### Exercise description
Reproduce the stretch from the line with "Open Le Mellotron Crew portrait" through the end of the data, changing "portrait" to "photo" and keeping everything else the same. Leave the pictures out of the answer.

++++ Input records ++++

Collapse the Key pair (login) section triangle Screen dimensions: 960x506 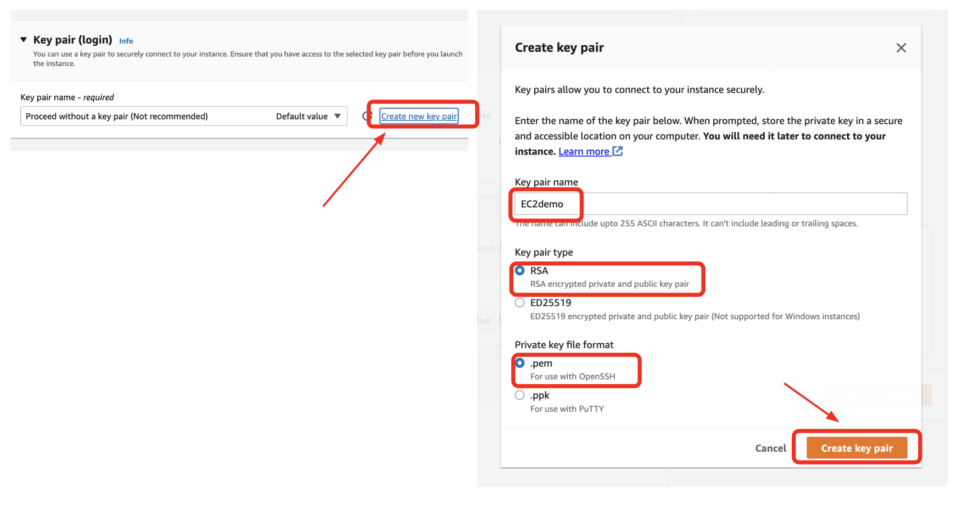pyautogui.click(x=24, y=40)
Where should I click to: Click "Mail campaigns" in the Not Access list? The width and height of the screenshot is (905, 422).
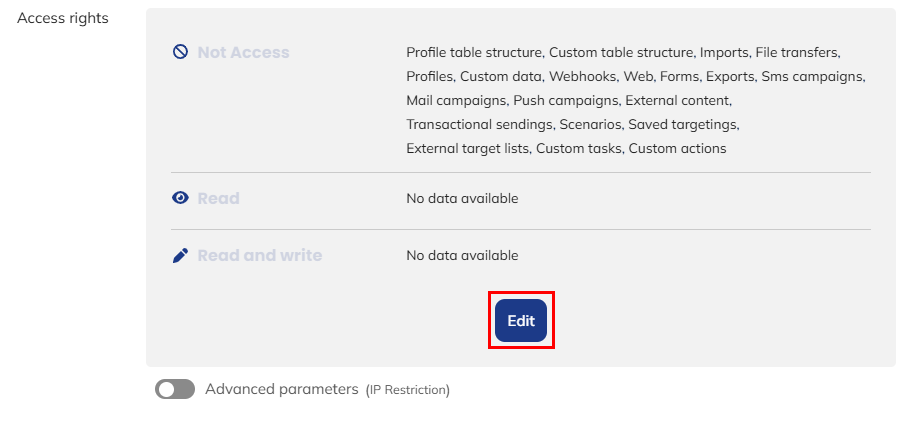point(456,100)
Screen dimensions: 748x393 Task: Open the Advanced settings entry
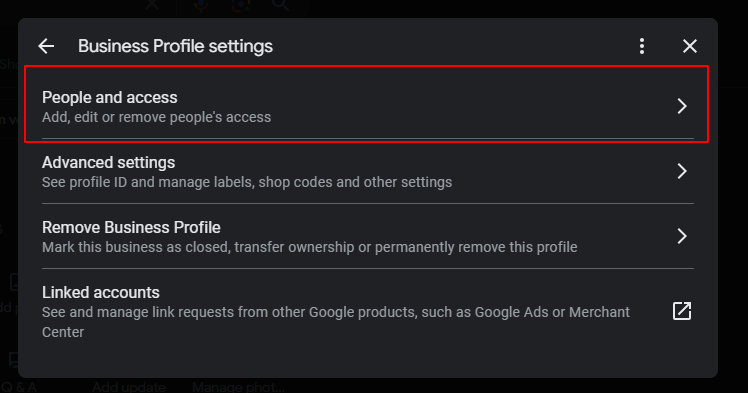click(x=368, y=171)

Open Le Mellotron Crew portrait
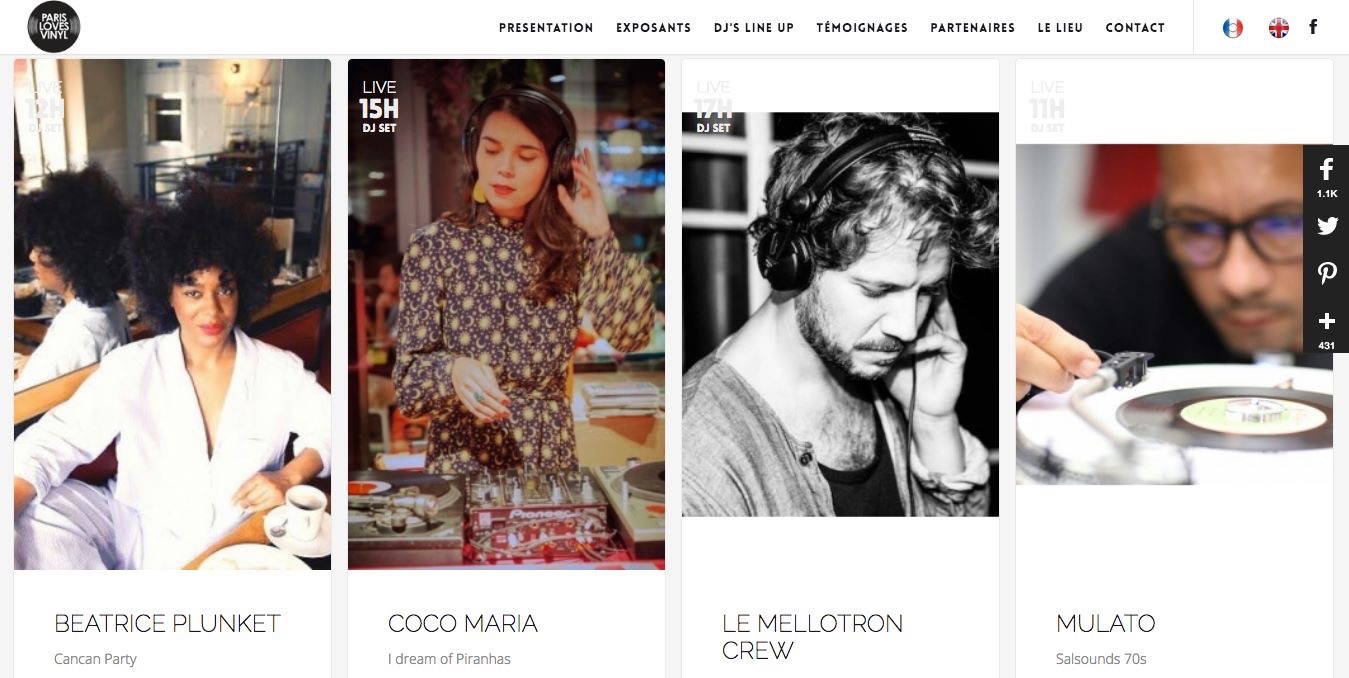point(840,314)
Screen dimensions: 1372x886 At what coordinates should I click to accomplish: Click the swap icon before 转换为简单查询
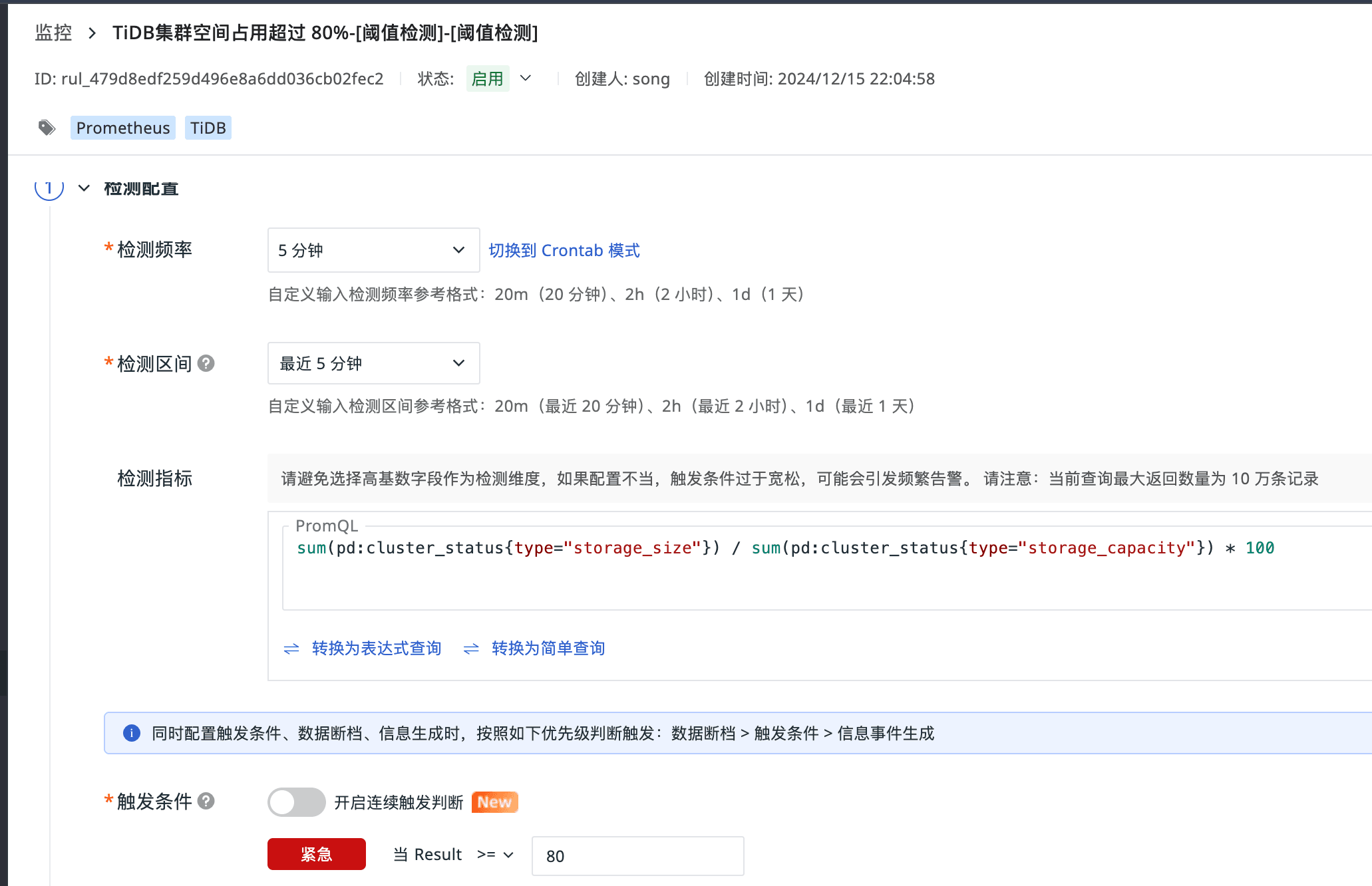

++++

### Output for this task
Open Le Mellotron Crew photo
point(840,314)
Screen dimensions: 1372x886 At what coordinates should I click to accomplish: Click the swap icon before 转换为简单查询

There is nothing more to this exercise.